-------- KUTIPAN DOKUMEN

Weda – Aliansi Masyarakat Adat Nusantara (AMAN) Maluku Utara mendorong warga Lelilef Sawai, Halmahera Tengah, Maluku Utara, untuk melaporkan PT Weda Bay Nikel (WBN). Sebabnya, pada Selasa (24/11/2015) terjadi penggusuran kebun warga yang masuk di wilayah konsesi perusahaan tambang.
Munadi Kilkoda, Ketua AMAN Malut, mengatakan, kejadian itu menyebabkan tergusurnya 1 kebun warga tanpa proses ganti rugi. Padahal, di kebun itu terdapat tanaman pala yang sudah berumur 12 tahun. Meski warga sudah menuntut, tapi perusahaan tidak mengindahkannya.
“Saat ini, tim AMAN Malut sedang berada di lapangan untuk melakukan pemetaan lokasi. Kami berharap, dalam waktu dekat warga dapat membuat laporan ke polisi,” kata Munadi ketika dihubungi Mongabay Indonesia, pada akhir November 2015.

----------------

## TUJUAN LATIHAN
Lanjutkan berita tentang penggusuran kebun warga Lelilef Sawai di atas, mulai setelah kalimat terakhirnya.

-------- BAHAN

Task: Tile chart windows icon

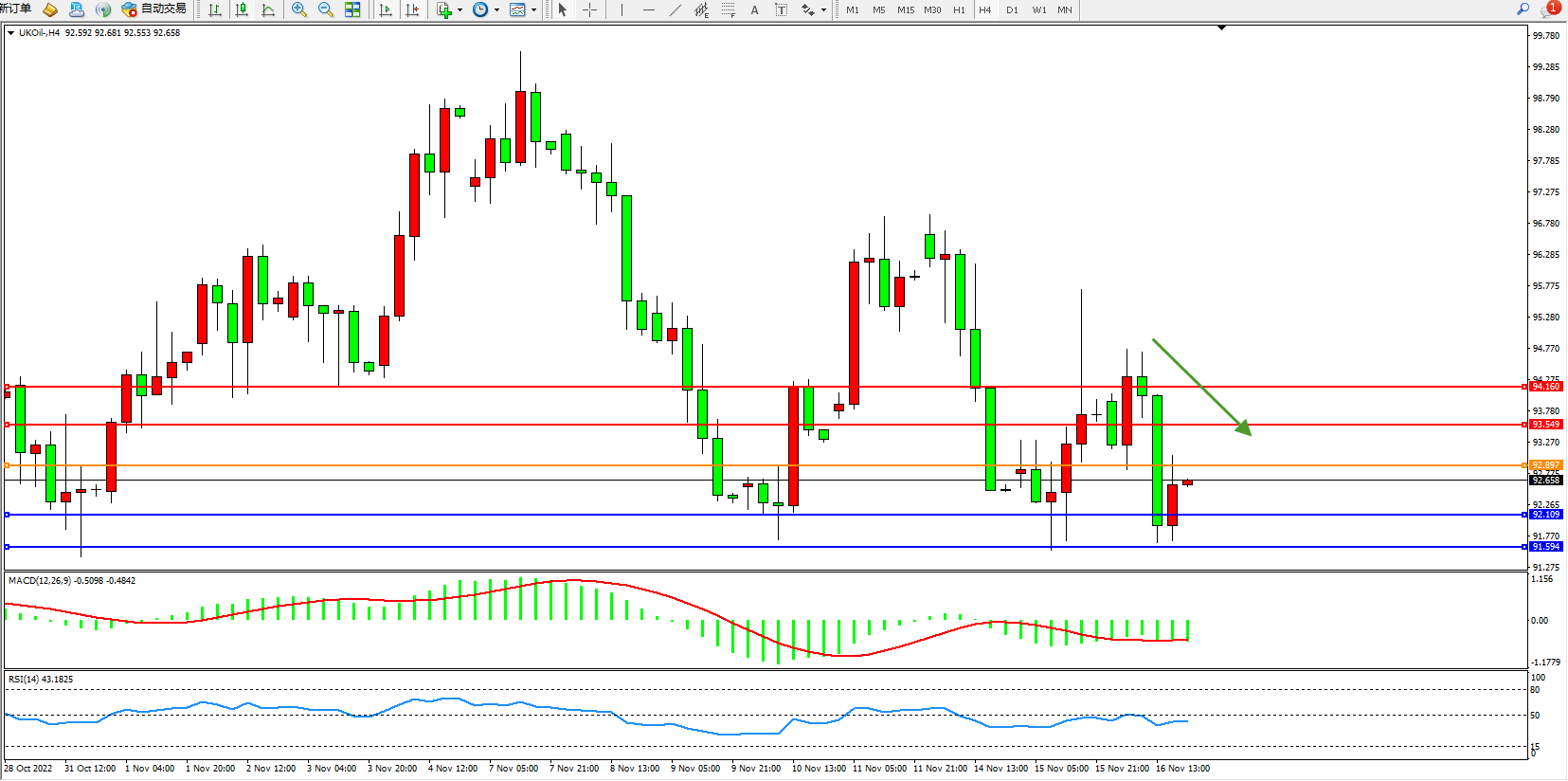Action: click(352, 9)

----------------

## HASIL TUGAS
Ia menakutkan, penggusuran tersebut juga berdampak digusurnya kebun-kebun warga yang lain. Sebab, Munadi menduga, di wilayah tersebut akan di bangun smelter, perkantoran dan kawasan penunjang aktivitas pertambangan.
Padahal, dia menilai, hingga saat ini belum ada kesepakatan mengenai jual-beli tanah antara warga dengan perusahaan tambang. Beberapa warga memang diketahui sudah menjual tanah mereka kepada WBN. Namun masih terdapat 100 warga yang tidak bersedia menjual tanah karena ketidakcocokan harga.
“Dari tahun 2009 sudah ada konflik pembebasan lahan. Perusahaan minta harga 8 ribu per meter, tapi warga minta harga 50 ribu permeter. Sebagian lepas, sebagian belum.”
Sejak konflik tahun 2009, tambah Munadi, perusahaan tambang melakukan intimidasi terhadap warga dengan menggunakan Brimob. Dampaknya, lahan dan kebun milik warga tidak bisa lagi dikelola dengan bebas.
Tak hanya itu, perusahaan tambang dituding melarang masyarat setempat untuk menebang kayu dan mengambil pasir di dalam kawasan konsesi tambang.
“Beberapa warga diintimidasi ketika memasuki kebunnya. Ada juga warga yang dikriminalisasi karena tidak mau menjual tanah. Lebih disesalkan lagi, di lain pihak, Pemda justru mendukung perusahaan tambang dalam hal pembebasan lahan,” sesal dia.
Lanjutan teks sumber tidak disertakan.